Rows whose `eligible_until_ms` is at or below `extract(epoch from now()) * 1000`
are expirable on the next tick. The partial index
`race_names_pending_eligible_idx` keeps this scan cheap.

## Cascade Release Operator Notes

The `user:lifecycle_events` consumer fans out a single user-lifecycle event
into many actions:

1. Race Name Directory release (`RND.ReleaseAllByUser`).
2. Membership status flips (`active` → `blocked`) on every membership the
   user holds, with a `lobby.membership.blocked` notification per
   third-party private game.
3. Application status flips (`submitted` → `rejected`).
4. Invite status flips (`created` → `revoked`) on both addressed and
   inviter-side invites.
5. Owned non-terminal games transition to `cancelled` via the
   `external_block` trigger. In-flight statuses (`starting`, `running`,
   `paused`) get a stop-job published to Runtime Manager before the game
   record is updated.

- **ACTIVITY A**
From the cascade release operator notes, list every status change written in the form of an old status, an arrow, and a new status, and give the kind of record each one applies to.
- **ACTIVITY B**
Write the next part of the cascade release operator notes, picking up right after the fifth numbered action.
The data after this text is separate material and has no connection to the operator notes.

- **SOURCE MATERIAL**
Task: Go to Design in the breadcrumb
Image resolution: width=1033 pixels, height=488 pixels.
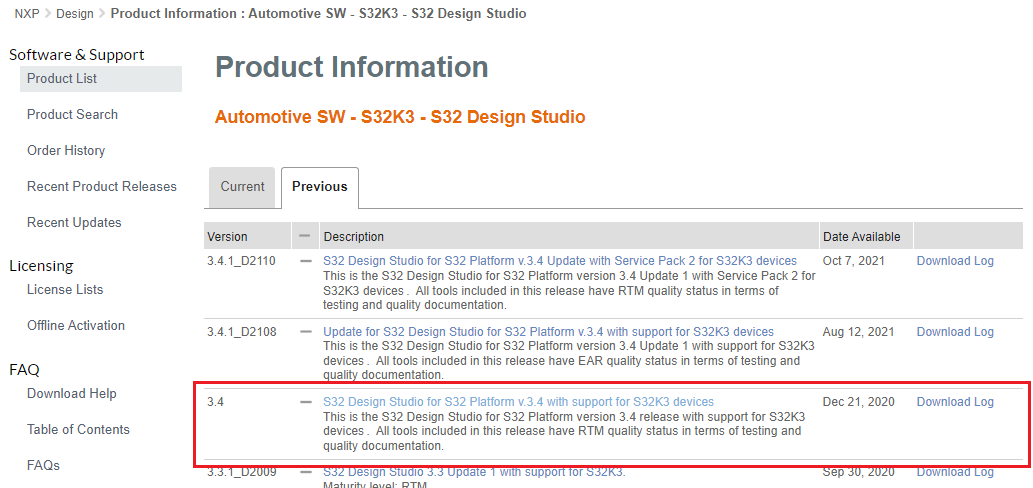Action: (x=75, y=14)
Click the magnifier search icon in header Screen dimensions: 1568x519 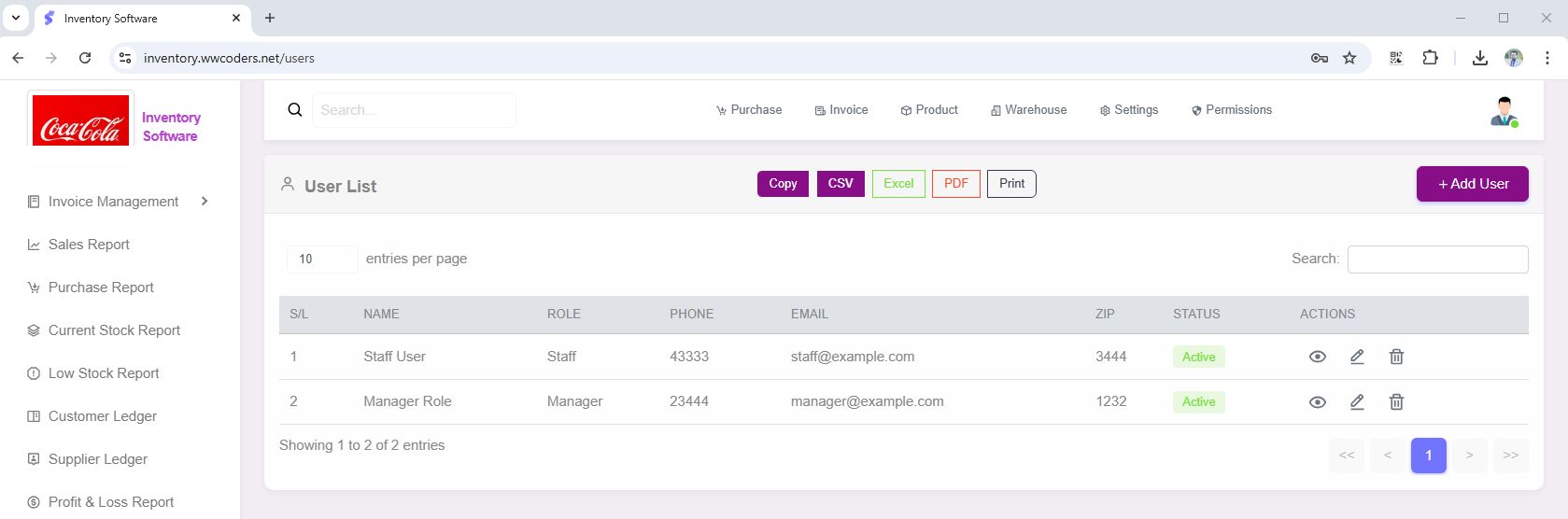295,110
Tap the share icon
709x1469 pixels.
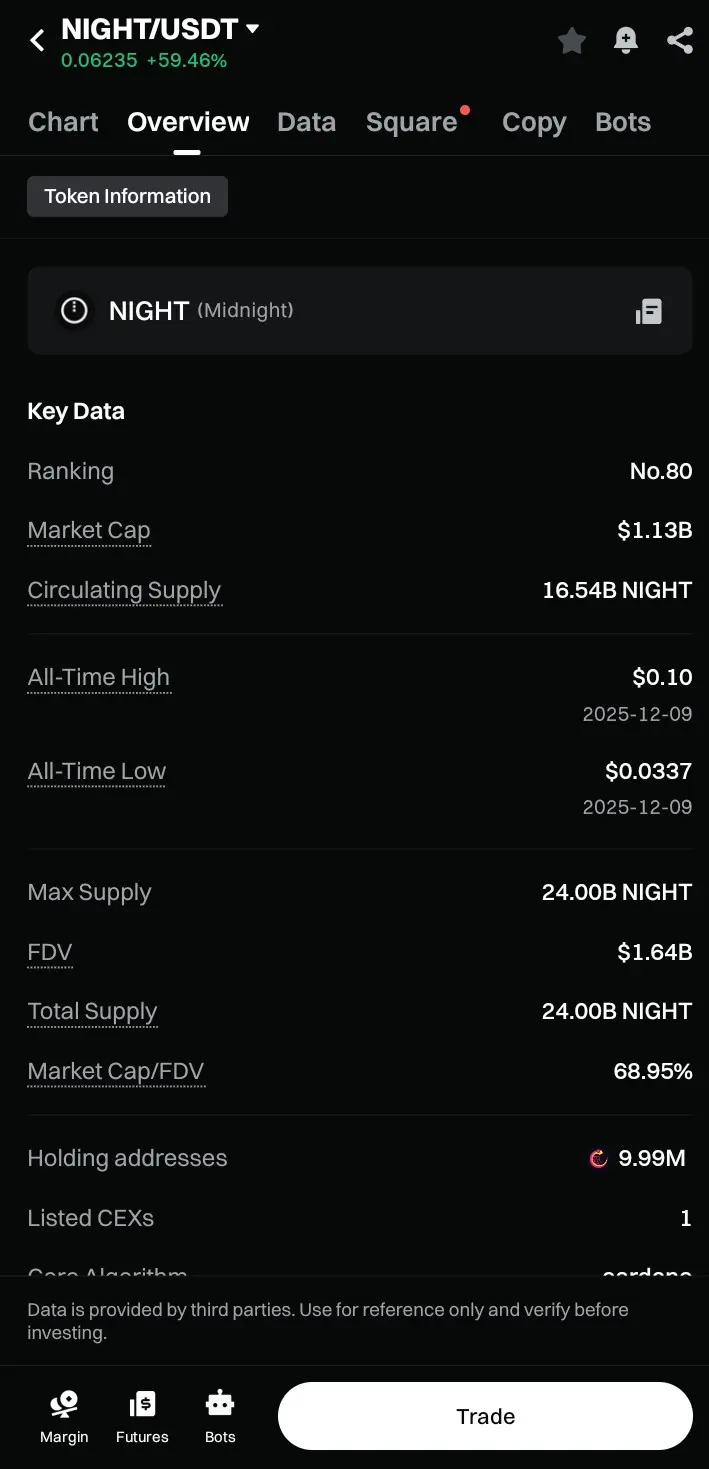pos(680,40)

--

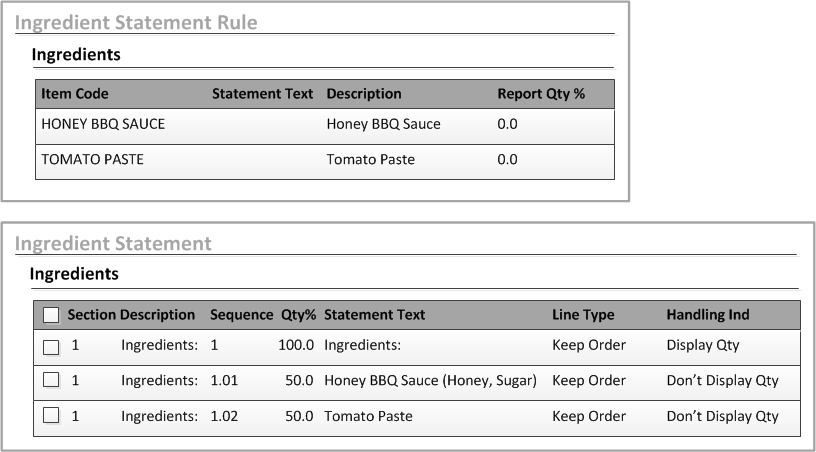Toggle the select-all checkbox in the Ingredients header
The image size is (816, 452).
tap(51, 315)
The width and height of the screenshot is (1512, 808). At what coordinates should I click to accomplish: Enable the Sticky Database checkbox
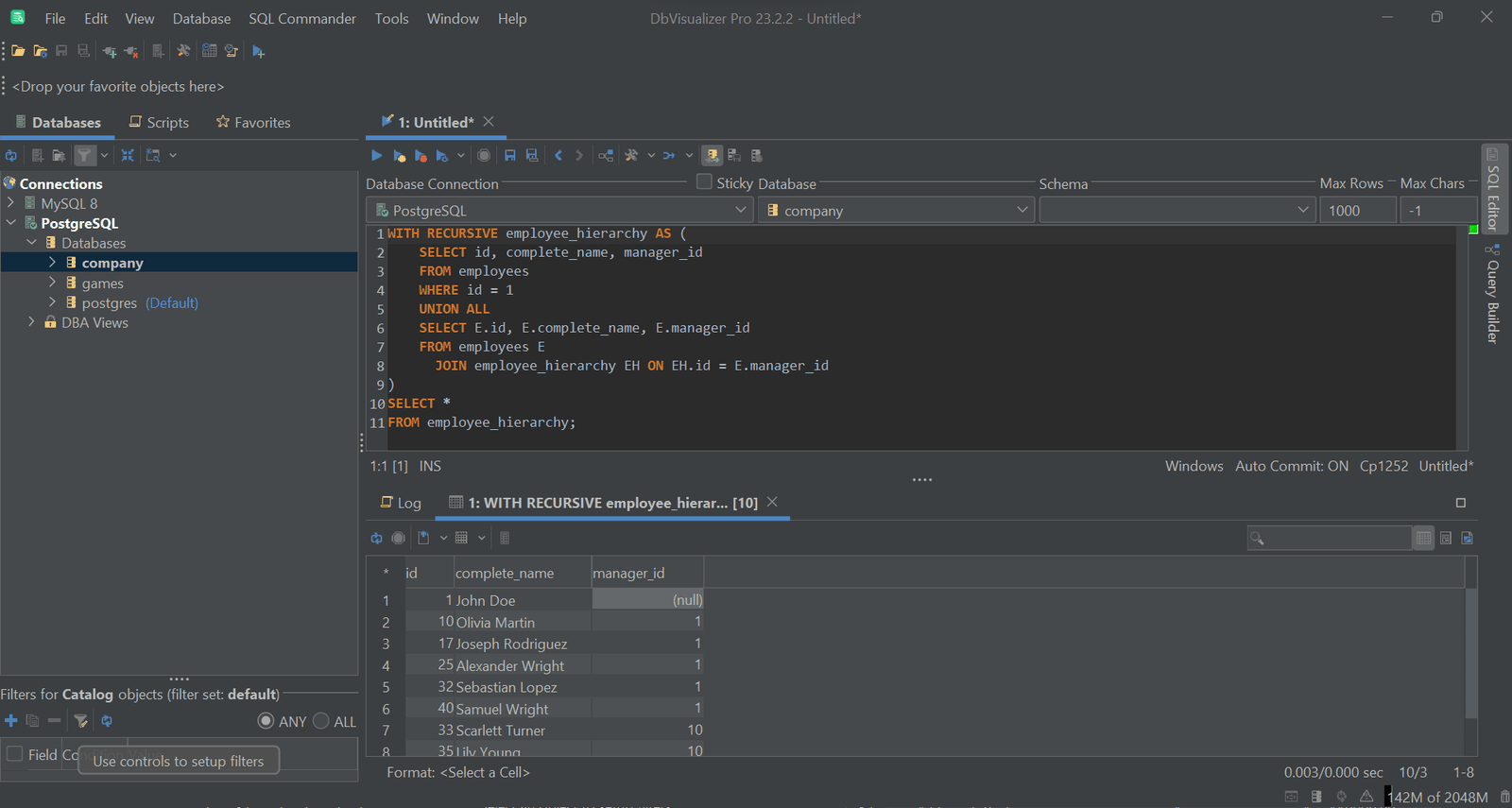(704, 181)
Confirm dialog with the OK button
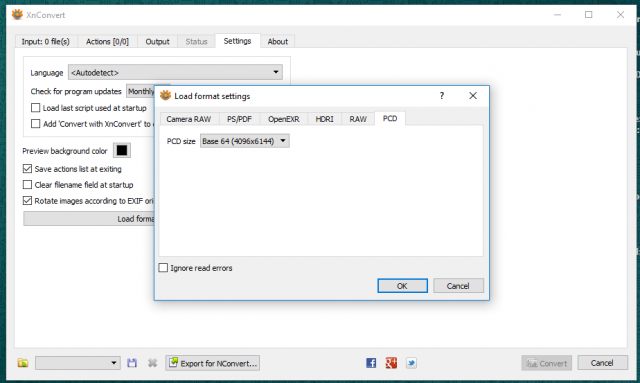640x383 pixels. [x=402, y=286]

...

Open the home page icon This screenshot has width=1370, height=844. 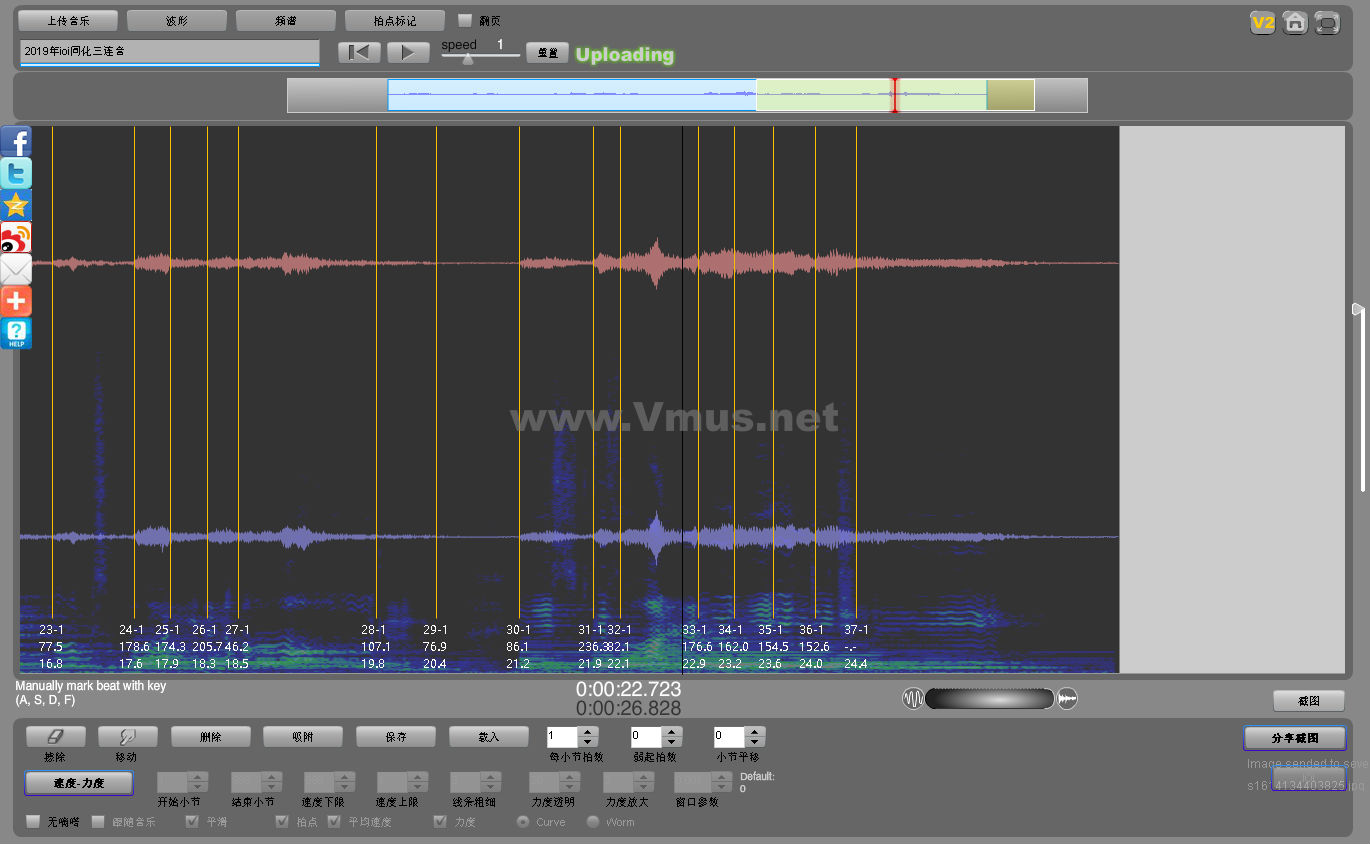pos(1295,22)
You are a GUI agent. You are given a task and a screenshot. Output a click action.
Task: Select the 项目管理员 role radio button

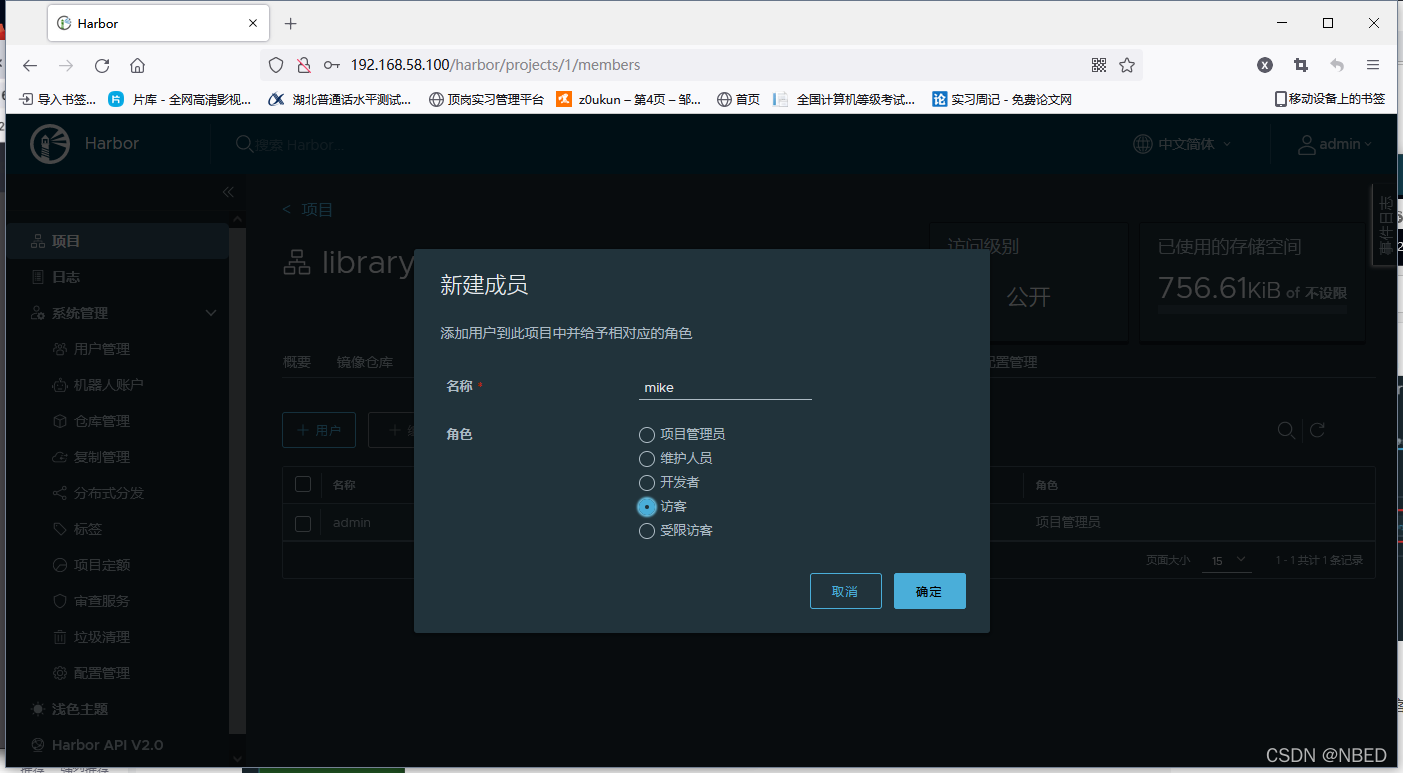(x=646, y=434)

- **REPLY A**
- `active` → `blocked`: memberships
- `submitted` → `rejected`: applications
- `created` → `revoked`: invites

- **REPLY B**
The cascade is idempotent: every store mutation uses CAS, and `ErrConflict`
is treated as «already done». A retry on the next consumer cycle will
re-traverse the same set without producing duplicate side effects.

A single failing step (transient store error or runtime stop-job publish
failure) leaves the offset on the current entry. The next cycle retries the
full cascade. Do not advance the offset manually unless you have first
verified that the cascade actions for the current entry have been completed
out-of-band.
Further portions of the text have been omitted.